> _Action item_:
Pictures must not appear in your answer. Write out exactly the lines from the one with "Given: Go to first record navigation icon" through the last line of the entries below.

[Records contained in a dataset]
* * *
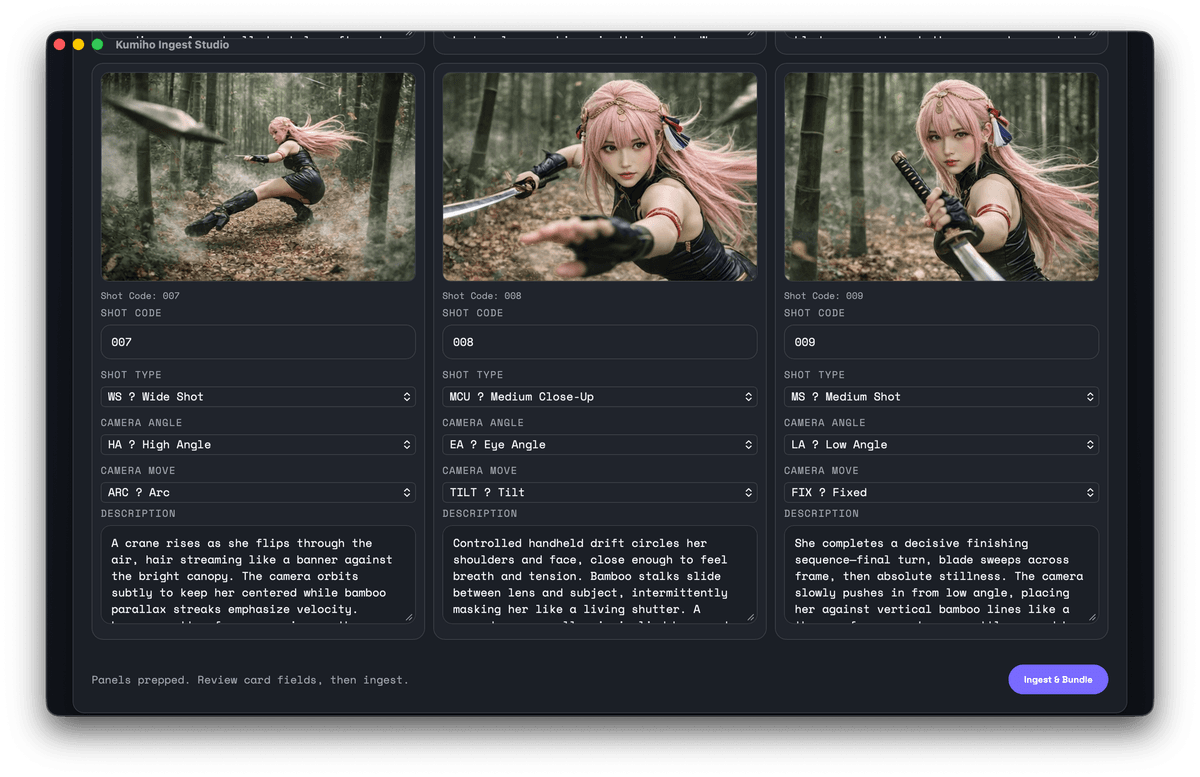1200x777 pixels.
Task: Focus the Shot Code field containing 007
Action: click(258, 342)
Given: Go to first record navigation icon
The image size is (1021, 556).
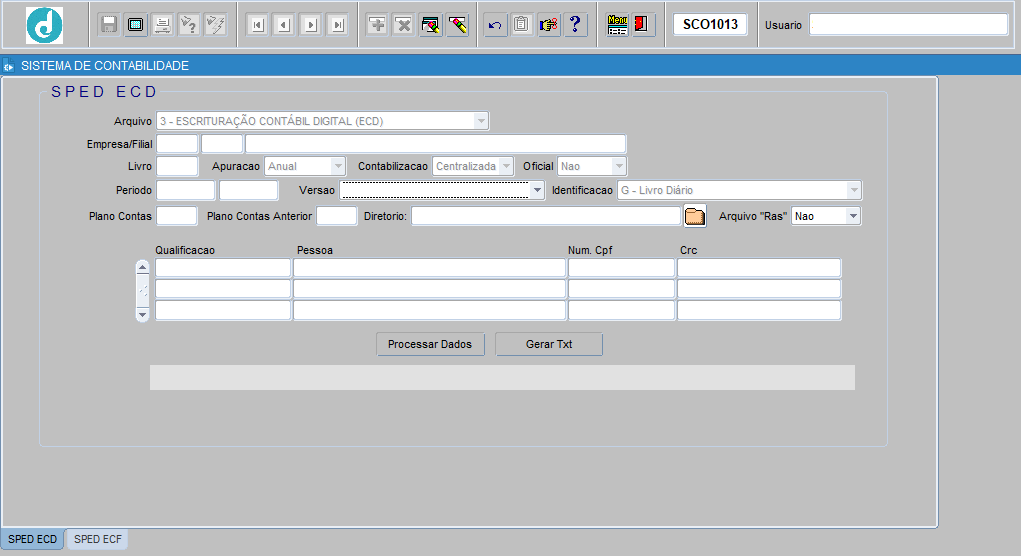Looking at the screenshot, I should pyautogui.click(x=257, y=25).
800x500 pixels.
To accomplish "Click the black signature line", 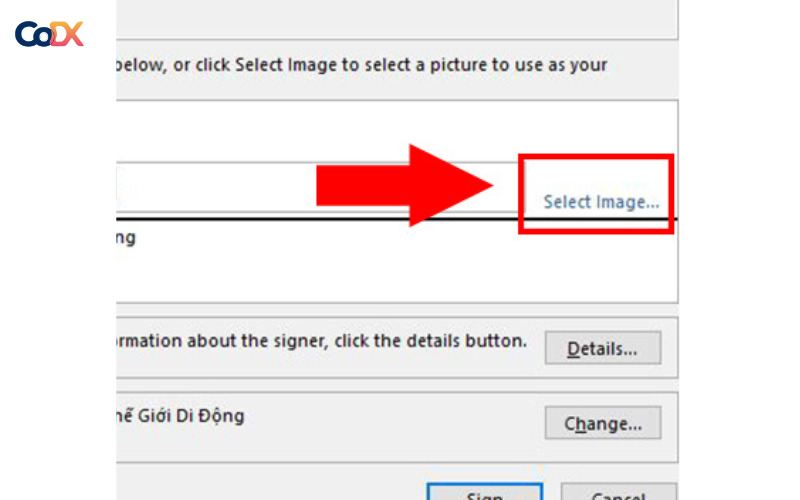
* * *
> _Response below_:
Given: Go to first record navigation icon
The image size is (1021, 556).
Looking at the screenshot, I should pyautogui.click(x=257, y=25).
800x500 pixels.
To accomplish "Click the black signature line", 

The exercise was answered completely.